• Task goal
Copy, word for word, the lines of the entries below between the one with "At what coordinates should I click to accomplish: Click" and the one with "Task: Go to Downloads in the sidebar", inclusive, and leave out everything else.

== Segment start ==

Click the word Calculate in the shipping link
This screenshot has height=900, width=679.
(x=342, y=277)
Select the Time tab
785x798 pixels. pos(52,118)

== Segment end ==
== Segment start ==

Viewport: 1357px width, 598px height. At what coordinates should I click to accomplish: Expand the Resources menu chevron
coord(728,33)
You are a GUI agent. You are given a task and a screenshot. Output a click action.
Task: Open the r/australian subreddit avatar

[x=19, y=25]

== Segment end ==
== Segment start ==

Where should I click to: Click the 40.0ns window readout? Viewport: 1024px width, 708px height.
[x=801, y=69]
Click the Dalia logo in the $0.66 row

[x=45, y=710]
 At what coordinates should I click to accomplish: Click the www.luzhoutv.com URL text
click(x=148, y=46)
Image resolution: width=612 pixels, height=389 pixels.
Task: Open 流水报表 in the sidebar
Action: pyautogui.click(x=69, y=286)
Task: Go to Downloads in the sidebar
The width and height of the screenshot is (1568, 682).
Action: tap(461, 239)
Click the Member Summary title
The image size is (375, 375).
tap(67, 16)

== Segment end ==

• Solution to this problem
 At what coordinates should I click to accomplish: Click the www.luzhoutv.com URL text
click(x=148, y=46)
Image resolution: width=612 pixels, height=389 pixels.
Task: Open 流水报表 in the sidebar
Action: pyautogui.click(x=69, y=286)
Task: Go to Downloads in the sidebar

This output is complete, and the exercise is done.